_Problem details_
Take each line below that has "computer" and copy it.

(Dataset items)
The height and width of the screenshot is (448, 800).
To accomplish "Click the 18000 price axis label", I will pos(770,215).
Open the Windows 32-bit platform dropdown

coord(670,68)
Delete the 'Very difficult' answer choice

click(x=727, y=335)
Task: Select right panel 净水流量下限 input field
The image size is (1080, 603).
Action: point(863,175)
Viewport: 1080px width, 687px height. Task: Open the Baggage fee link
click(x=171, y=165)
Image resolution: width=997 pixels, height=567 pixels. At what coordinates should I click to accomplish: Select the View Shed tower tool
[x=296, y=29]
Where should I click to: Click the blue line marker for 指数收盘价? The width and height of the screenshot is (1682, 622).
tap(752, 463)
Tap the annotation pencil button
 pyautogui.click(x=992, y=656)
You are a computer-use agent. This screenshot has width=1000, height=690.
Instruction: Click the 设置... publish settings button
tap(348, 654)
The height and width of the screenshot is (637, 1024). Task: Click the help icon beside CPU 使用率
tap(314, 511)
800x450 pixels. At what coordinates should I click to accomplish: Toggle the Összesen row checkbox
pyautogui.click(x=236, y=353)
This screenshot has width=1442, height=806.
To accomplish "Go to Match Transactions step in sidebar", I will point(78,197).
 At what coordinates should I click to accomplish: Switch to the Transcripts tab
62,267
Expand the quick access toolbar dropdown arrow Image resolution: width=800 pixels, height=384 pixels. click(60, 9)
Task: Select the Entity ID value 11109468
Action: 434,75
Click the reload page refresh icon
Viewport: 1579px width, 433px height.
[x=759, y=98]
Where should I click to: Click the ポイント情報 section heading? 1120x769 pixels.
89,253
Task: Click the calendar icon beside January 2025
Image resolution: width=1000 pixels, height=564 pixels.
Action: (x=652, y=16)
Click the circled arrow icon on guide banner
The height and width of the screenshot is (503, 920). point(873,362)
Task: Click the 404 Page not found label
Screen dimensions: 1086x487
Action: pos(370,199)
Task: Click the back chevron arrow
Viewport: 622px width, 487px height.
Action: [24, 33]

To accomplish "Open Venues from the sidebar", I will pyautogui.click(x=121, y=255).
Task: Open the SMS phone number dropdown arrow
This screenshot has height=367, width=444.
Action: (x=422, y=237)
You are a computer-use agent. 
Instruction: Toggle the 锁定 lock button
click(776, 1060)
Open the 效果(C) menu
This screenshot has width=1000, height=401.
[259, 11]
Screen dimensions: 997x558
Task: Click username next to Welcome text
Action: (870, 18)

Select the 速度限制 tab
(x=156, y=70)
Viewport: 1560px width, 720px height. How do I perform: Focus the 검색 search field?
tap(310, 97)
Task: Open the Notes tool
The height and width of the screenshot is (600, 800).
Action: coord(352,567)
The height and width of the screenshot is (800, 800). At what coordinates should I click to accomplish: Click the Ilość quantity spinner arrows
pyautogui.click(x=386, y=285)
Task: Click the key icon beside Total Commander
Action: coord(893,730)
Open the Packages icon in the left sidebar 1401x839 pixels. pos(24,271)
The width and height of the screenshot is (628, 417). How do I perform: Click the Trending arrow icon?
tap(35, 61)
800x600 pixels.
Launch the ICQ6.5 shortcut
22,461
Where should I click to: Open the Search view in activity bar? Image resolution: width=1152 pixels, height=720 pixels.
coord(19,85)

_Exercise response_
You are a computer-use agent. This screenshot has width=1000, height=690.
You are a computer-use agent. 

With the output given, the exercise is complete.